Collected data
***

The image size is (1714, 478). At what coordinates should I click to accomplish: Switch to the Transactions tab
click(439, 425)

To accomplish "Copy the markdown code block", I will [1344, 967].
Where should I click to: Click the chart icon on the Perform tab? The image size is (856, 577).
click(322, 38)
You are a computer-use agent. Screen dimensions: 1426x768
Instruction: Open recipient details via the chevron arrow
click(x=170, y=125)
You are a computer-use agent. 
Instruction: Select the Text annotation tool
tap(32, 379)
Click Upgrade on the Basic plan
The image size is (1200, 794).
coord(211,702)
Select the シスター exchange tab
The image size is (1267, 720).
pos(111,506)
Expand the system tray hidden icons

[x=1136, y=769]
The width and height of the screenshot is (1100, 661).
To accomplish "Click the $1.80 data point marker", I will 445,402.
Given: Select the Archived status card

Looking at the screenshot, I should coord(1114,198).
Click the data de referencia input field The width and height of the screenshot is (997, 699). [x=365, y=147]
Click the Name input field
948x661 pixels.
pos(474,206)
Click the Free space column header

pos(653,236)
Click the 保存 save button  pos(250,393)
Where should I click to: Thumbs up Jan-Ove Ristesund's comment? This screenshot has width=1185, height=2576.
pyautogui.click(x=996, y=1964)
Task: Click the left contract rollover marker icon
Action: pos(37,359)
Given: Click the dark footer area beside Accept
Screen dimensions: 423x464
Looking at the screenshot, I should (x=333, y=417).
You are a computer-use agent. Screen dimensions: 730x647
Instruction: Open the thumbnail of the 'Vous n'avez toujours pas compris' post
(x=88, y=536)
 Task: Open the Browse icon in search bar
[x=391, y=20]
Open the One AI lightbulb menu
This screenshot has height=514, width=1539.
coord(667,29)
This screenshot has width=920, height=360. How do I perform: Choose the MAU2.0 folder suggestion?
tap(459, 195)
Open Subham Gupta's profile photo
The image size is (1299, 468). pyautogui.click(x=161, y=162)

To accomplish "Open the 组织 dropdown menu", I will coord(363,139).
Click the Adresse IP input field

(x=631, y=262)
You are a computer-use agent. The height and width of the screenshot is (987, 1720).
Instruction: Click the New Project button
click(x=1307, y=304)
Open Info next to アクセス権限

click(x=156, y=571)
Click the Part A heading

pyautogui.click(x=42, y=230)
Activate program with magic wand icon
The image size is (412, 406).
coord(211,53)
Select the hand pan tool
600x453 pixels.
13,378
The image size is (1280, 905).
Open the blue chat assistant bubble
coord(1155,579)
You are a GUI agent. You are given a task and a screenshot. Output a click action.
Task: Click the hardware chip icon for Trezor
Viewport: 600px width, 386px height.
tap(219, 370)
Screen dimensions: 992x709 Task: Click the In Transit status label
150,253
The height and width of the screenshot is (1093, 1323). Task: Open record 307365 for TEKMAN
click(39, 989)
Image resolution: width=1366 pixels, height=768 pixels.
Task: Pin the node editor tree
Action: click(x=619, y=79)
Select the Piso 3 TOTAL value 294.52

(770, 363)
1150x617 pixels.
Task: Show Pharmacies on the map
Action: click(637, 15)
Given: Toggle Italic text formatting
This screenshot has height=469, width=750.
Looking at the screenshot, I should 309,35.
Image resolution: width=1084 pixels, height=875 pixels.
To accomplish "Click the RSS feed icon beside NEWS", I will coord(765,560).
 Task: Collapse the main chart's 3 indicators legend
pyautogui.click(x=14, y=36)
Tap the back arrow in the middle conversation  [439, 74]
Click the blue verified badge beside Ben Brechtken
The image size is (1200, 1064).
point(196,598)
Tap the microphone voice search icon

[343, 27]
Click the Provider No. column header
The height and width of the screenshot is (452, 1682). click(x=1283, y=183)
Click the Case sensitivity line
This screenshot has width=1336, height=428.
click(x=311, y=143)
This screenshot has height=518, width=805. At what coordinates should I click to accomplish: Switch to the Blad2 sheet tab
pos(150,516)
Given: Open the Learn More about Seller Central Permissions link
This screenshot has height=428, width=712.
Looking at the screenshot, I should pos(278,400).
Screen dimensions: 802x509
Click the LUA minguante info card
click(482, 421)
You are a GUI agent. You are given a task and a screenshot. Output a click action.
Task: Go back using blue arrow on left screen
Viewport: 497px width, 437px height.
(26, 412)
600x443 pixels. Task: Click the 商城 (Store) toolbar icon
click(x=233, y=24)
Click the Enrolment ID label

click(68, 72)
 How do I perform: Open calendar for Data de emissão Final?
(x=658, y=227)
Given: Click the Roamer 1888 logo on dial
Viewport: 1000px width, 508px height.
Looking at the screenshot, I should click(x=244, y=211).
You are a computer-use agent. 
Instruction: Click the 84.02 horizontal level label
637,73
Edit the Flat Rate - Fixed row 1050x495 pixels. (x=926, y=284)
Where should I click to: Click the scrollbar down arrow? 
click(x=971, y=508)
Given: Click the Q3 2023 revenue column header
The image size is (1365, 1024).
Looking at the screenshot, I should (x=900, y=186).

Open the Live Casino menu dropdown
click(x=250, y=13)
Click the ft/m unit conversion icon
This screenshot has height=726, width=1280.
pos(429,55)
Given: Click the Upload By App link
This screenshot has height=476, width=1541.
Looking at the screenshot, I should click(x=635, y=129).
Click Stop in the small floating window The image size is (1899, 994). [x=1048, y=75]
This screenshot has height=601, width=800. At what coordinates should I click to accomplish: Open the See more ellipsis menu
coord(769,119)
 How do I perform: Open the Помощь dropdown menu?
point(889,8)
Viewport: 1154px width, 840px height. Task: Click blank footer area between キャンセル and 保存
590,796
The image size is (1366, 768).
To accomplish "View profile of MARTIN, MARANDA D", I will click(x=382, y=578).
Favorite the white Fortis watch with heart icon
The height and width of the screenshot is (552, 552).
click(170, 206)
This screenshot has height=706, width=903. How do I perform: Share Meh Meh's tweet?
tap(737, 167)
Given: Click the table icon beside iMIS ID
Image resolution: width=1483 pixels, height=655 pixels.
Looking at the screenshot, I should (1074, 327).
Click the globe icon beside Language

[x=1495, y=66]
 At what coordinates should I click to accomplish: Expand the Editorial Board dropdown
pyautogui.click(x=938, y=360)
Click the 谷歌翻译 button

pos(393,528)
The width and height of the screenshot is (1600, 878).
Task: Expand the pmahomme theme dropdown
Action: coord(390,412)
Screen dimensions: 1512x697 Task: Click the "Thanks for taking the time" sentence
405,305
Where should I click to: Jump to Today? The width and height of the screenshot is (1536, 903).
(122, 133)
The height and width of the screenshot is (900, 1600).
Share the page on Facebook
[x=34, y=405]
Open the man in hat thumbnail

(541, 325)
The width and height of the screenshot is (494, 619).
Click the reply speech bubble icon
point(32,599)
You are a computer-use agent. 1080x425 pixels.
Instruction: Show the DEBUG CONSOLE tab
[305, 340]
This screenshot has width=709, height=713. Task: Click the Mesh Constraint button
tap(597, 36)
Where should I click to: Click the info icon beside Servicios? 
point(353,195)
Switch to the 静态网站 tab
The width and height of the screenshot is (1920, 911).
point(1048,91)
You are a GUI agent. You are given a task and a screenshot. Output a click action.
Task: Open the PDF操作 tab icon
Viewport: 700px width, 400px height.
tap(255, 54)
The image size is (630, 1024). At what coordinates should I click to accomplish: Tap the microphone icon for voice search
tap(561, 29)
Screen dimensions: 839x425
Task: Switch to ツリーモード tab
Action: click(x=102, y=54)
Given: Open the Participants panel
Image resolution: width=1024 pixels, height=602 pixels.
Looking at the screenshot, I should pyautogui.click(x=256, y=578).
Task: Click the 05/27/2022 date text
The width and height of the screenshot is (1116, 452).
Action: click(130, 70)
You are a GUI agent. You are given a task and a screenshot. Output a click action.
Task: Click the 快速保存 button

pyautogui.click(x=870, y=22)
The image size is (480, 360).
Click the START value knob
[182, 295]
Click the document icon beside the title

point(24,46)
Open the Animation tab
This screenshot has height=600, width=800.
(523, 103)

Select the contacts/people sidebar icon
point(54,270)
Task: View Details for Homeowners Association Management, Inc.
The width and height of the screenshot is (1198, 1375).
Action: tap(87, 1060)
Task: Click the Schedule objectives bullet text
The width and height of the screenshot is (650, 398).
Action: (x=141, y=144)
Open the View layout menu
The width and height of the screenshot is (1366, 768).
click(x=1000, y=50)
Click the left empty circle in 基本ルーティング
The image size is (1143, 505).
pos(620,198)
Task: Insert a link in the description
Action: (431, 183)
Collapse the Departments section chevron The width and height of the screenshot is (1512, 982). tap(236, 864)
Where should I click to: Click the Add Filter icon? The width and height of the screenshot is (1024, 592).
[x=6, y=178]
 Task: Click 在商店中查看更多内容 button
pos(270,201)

***

■ Instructions for the task: Show each line in the entries that holds the string "computer".

■ Response area:
You are a computer-use agent. Screen dimensions: 1426x768
You are a computer-use agent. 
You are a computer-use agent. Screen dimensions: 730x647
You are a computer-use agent. The height and width of the screenshot is (987, 1720).
You are a computer-use agent. 
You are a computer-use agent. 1080x425 pixels.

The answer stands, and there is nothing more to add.